There they go. Decent, honest boys and girls. I would appreciate it if you don’t yet tell them they won’t make any money despite all their hard work and training. Amateur ethos, you know.

Sleeping punters

Yes, you with your hand in the air. No I’m not ignoring you. You keep saying that. Cricket, is it ? Well, you sit around a lot of the time, nobody knows what you’re talking about, and the punters are asleep. Anaesthetics is the job for you.

You lot. Yes? Oh dear! Soccer you say. Let’s see; you complain loudly at the slightest grievance. You’re boring. You go on far too long. You bang on about teamwork and pass the buck whenever you can. And you’re off sick half the time. Psychiatrists if I ever saw.

My goodness, there are a lot of you. Off you go, and try not to fall over on the way out. No referees here.

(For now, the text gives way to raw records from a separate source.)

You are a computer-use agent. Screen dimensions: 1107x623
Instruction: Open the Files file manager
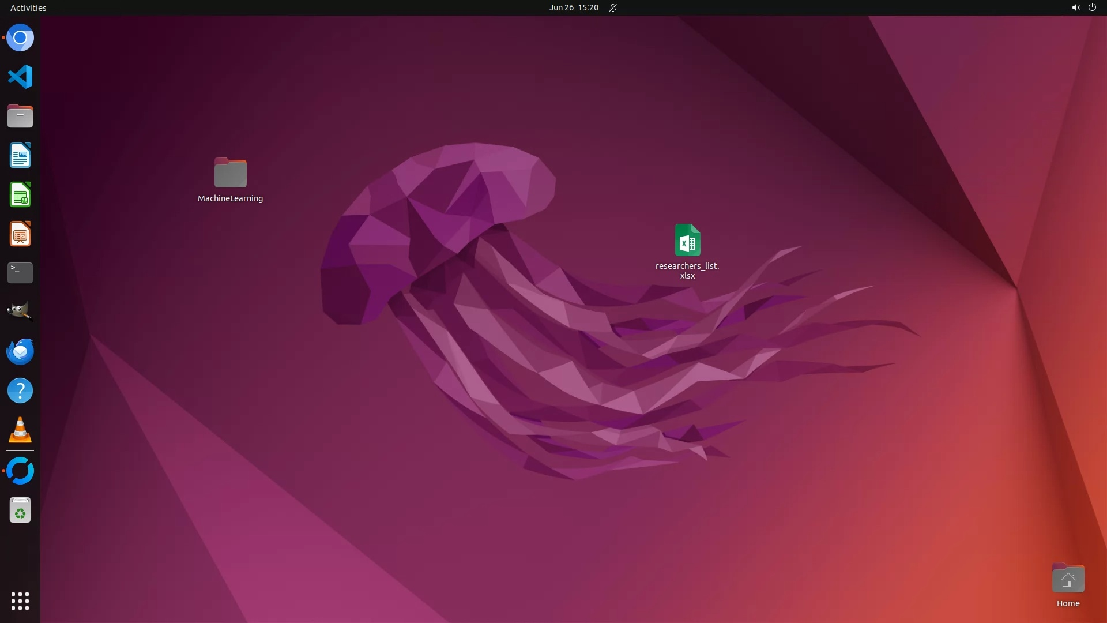tap(20, 116)
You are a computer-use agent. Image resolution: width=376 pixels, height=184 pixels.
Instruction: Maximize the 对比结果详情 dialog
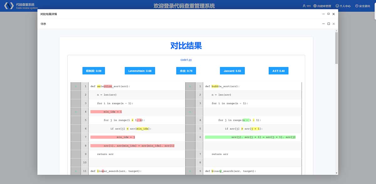click(x=328, y=14)
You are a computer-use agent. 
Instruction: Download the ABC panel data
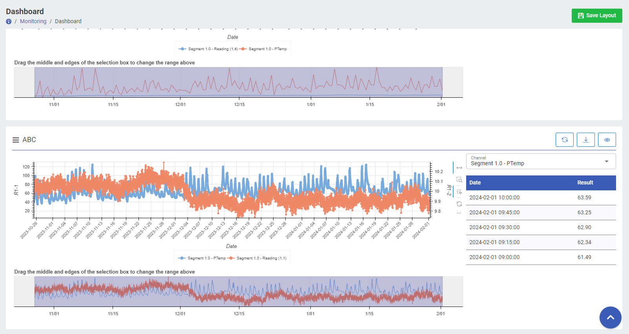[585, 140]
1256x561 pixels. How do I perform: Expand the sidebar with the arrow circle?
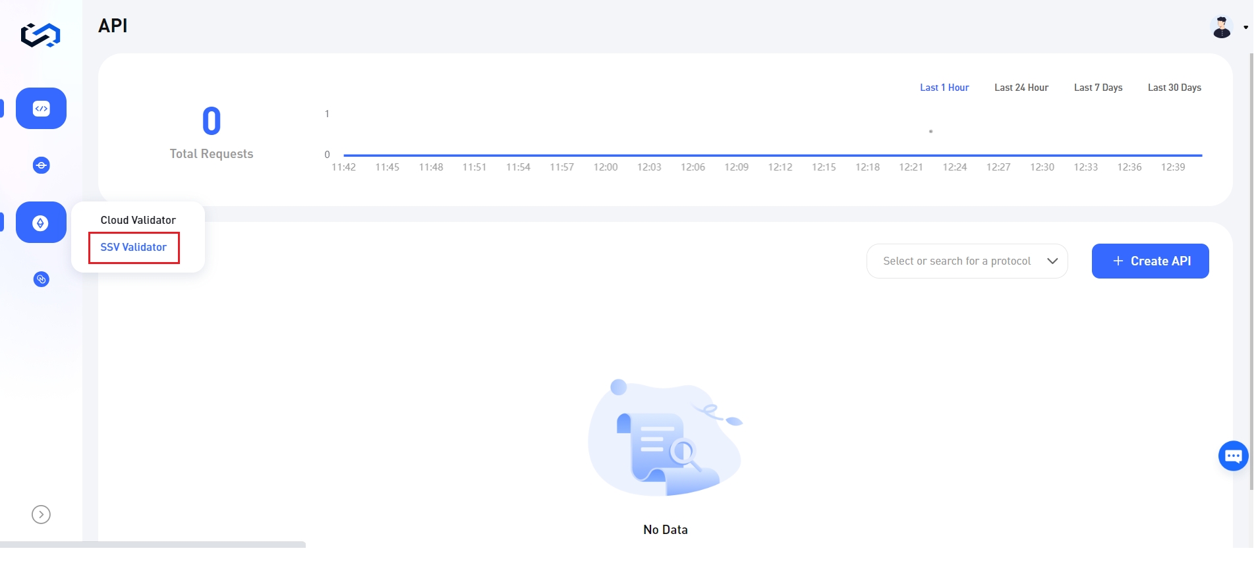(x=41, y=514)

You two – the unhealthy looking pale ones. Snooker is it? Knew by the pallor. You spend all day in a dark basement away from normal people, doing the same thing over and over. You are obviously born pathologists.

And you. You play darts do you? Well, you are a special case .You take one look at the board and instantly know what to do. You throw something at it. Sometimes it works. Sometimes it doesn’t. You will make a splendid dermatologist. The good news is that you can drink on the job more than the rest of us, lucky thing.

Oh dear. There are quite a lot of you left.

Loud and pushy

How about you, with the beard and the tattoos? Mixed martial arts, you say? You say you’re the best of the lot, do you? We got a memo about this. Ah, yes, a comparative newcomer. Loud and pushy. They are making up the rules as they go along. That’s it. Medical education. Off with you.

Thank goodness he’s gone. There was no need for half that effing and blinding. Imagine: med ed is a speciality now. In my time we did it for a rest.

Any golfers? Thought so. You’ll be physicians. It will suit you. You only talk to each other, and you can be as fussy and pedantic as you like.

Tennis players? Obstetrics. No argument. Yes, I am serious.

Triathlon? Radiology. You’ll need the rest.

Rugby coaching? Has to be research. If you can understand the rules of rugby, you can wrap your brains around anything.

Gaelic footballers? Public health for you lot. You can get as worked up as you like about things nobody else cares about.

What about you? You don’t play but you watch it on telly? Ah, I see, a hurler on the ditch. Knows it all but won’t commit. I’m sorry to say that you’ll just have to be a commentator; one of that lot who write the medical columns in the medical papers. Get out of here and never darken this door again. There’s always one, unfortunately.

So just you left. You don’t even watch sport, let alone play it? No interest? Between you and me, I can’t say I blame you. Never mind – you’ll make a great politician.